Я остался. В комнате, где мы сидели, портьеры были откинуты, потому что не смеркалось, и в беловато-синем свете я видел лицо Наталии Сергеевны, казавшееся еще бледнее. Она, неторопливо двигаясь (у нее все движения были спокойны), подошла к столу, вынула и подала мне деловые письма, которые я и прочел у окна.
Потом мы стали говорить о деле, потом о Владимире. Она говорила не громко, но быстро, с оживлением. Я все время помнил, что она в меня влюблена, а потому не мог с искренним увлечением говорить ни о нашем деле, ни о Владимире. Но я слушал ее, находил опять, что она очень неглупа и дельна, и в душе рождалось сложное чувство волнения, фатовства и злости, чуть-чуть презрительной.
Не помню хорошенько, о чем мы говорили. Кажется, в конце концов, обо мне. Она вспомнила, что еще в начале нашего знакомства предсказывала, как мы сойдемся и как я увлекусь делом.
Я прохаживался по комнате.
– Да, потому что вы хотели сближения со мною…

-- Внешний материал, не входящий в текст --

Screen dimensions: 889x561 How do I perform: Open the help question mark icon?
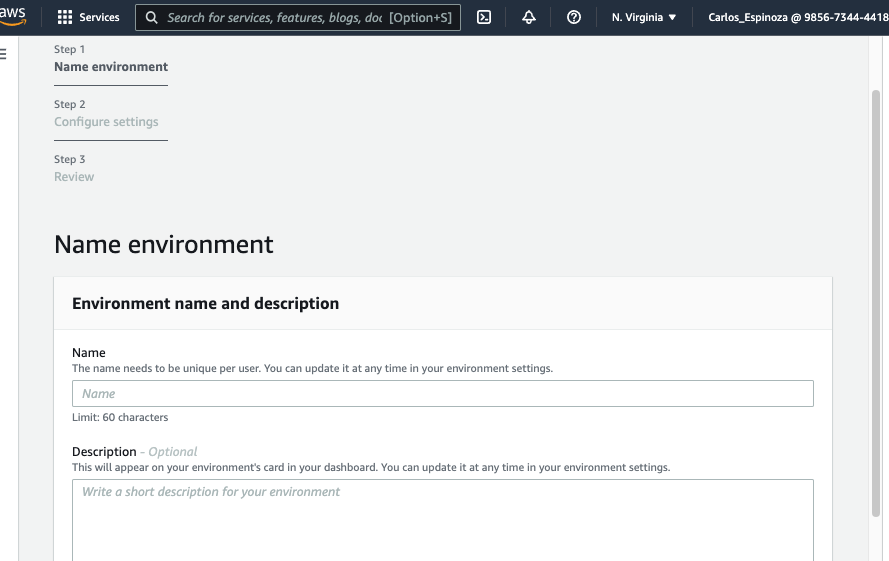pyautogui.click(x=573, y=18)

– Конечно, хотела, – сказала она.
Такая откровенность даже удивила меня. Я испугался, не сказал ли чего лишнего. И опять свел разговор как будто на дела, в сущности нисколько о них не думая; и все слова мои и тон их – все шло от одной мысли, что, вот, ты в меня влюблена, а я в тебя не влюблен, но так как я сношений с тобой порвать не могу, то я буду очень-очень деликатен, а ты это пойми, ведь ты умница.
Тут я даже великодушно польстить ей был готов.
Так мы говорили долго, потому что это свидание ничуть не казалось мне неприятным.
Но совсем посветлело, пора было расстаться. Высокое окно и балконная дверь выходили на площадь и на восточную сторону неба. И неба очень было много, потому что за площадью начинались какие-то пустыри.
Наталия Сергеевна встала и пошла впереди меня к выходу. Я шел за ней, тихонько ступая. Хотя мы не могли потревожить Владимира, – спальня его была далеко, – но от рассветной, глухой ночи, от тишины кругом – мы все время говорили вполголоса, и это придало таинственную значительность нашей, в сущности простой, беседе. Ведь я и раньше знал, что она в меня влюблена. Но никогда мои слова не дышали таким откровенным признанием ее влюбленности.